Mobilisation générale à la Banque mondiale

La Banque mondiale est mobilisée pour aider les pays en développement à faire face à une pandémie potentielle de grippe porcine, assure un responsable du dossier à l’institution internationale à l’AFP.

(AFP)

La Banque mondiale est mobilisée pour aider les pays en développement à faire face à une pandémie potentielle de grippe porcine, assure un responsable du dossier à l’institution internationale à l’AFP.

Depuis 2006, quand le monde faisait face à la grippe d’origine aviaire venue d’Asie, un grand nombre de pays en développement et intermédiaires sont beaucoup mieux préparés à une possible pandémie de grippe venue d’Amérique du Nord, explique Mukesh Chawla, coordinateur pour la Banque mondiale de la réponse au virus A/H1N1. En 2006, la Banque mondiale avait mis en place son programme de lutte contre la grippe aviaire, doté d’une enveloppe de 500 millions de dollars destinée à 56 pays vulnérables, situés surtout en Asie et au Moyen-Orient. Ces fonds leur ont permis de financer des structures pour empêcher une propagation du virus H5N1 qui infectait alors les volailles et combattre une potentielle pandémie humaine, rappelle M. Chawla. "Cette précédente initiative fait que ces nations sont mieux préparées aujourd’hui pour réellement minimiser l’impact (d’une épidémie) et ce très rapidement grâce à une détection et à des traitements précoces, clé pour éviter la propagation de l’infection", précise-t-il.

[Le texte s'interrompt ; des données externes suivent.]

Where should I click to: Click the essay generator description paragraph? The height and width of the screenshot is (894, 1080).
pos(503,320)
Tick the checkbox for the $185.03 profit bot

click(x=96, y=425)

Pour lutter contre le virus de la grippe d’origine porcine, il faut dégager de nouveaux financements en vue d’une éventuelle pandémie pour l’achat de masques, d’antiviraux et de vaccins quand ils seront disponibles. La Banque s’efforce dans un premier temps de rassembler les fonds inutilisés lors du programme contre la grippe aviaire, estimés à près de 200 millions de dollars, une somme modeste quand elle est répartie entre 56 pays, concède Mukesh Chawla. La Banque examine également au-delà de ce programme et de ces 56 pays, tous ses projets de santé et de développement rural, qui ensemble représentent plus de dix milliards de dollars, pour voir quelle somme d’argent pourrait être rapidement allouée à la préparation d’une possible pandémie d’origine porcine.